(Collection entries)
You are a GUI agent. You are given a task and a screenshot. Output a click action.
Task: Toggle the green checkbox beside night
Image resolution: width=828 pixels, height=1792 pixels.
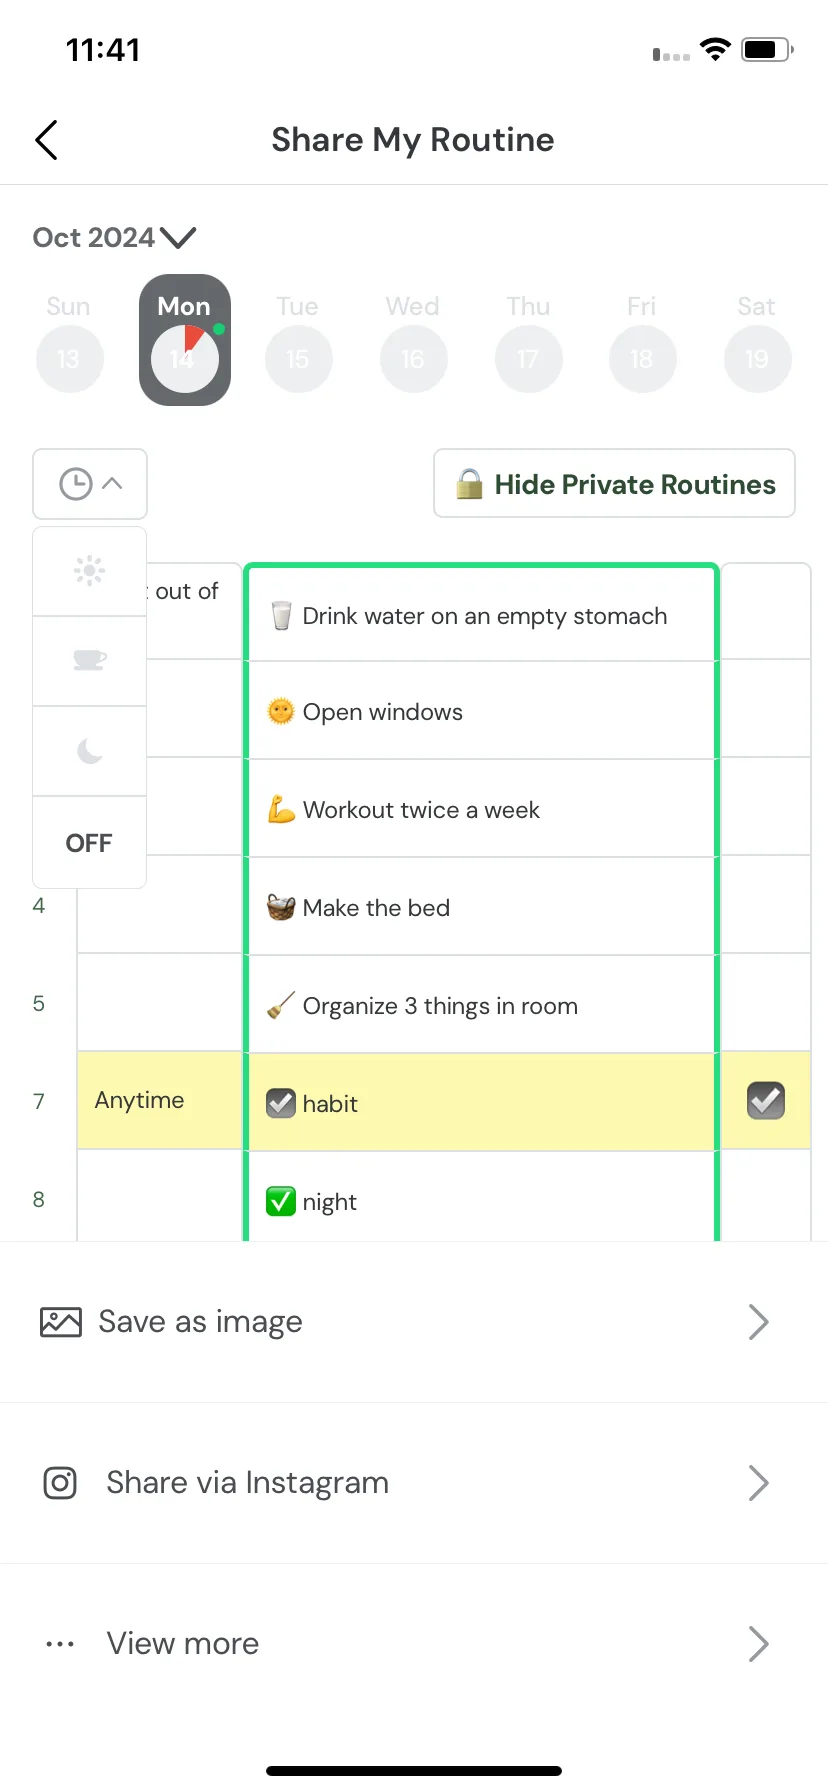pos(281,1201)
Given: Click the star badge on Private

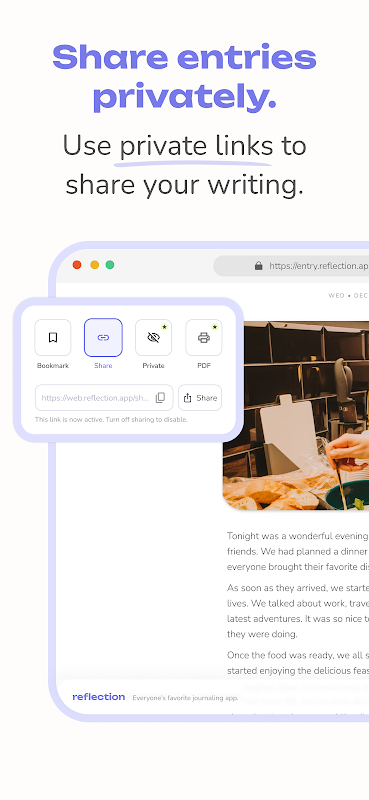Looking at the screenshot, I should point(164,327).
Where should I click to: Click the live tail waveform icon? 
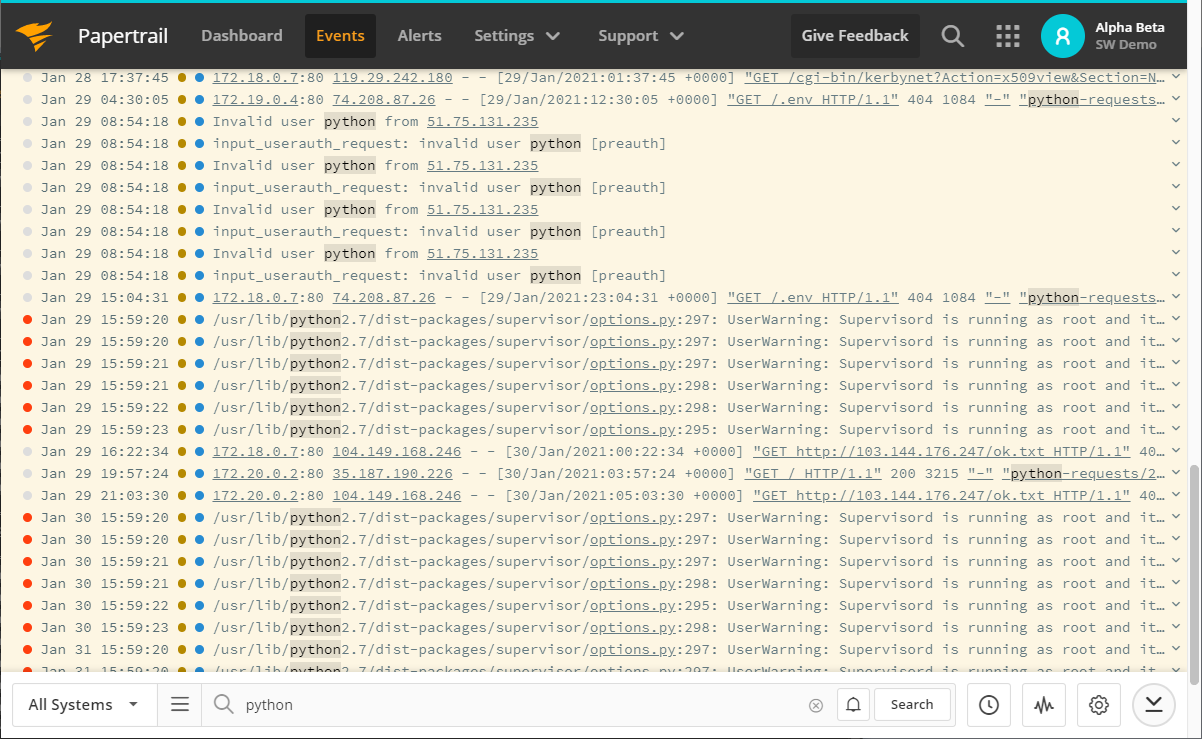[x=1043, y=704]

> **Exercise**: Convert all of the material above into a JSON list of strings with one string per line, omitting blank lines. Do not include the pictures.

> **Output for this exercise**:
[
  "You are a GUI agent. You are given a task and a screenshot. Output a click action.",
  "Task: Toggle the green checkbox beside night",
  "Image resolution: width=828 pixels, height=1792 pixels.",
  "pos(281,1201)",
  "Given: Click the star badge on Private",
  "Looking at the screenshot, I should point(164,327).",
  "Where should I click to: Click the live tail waveform icon? ",
  "[x=1043, y=704]"
]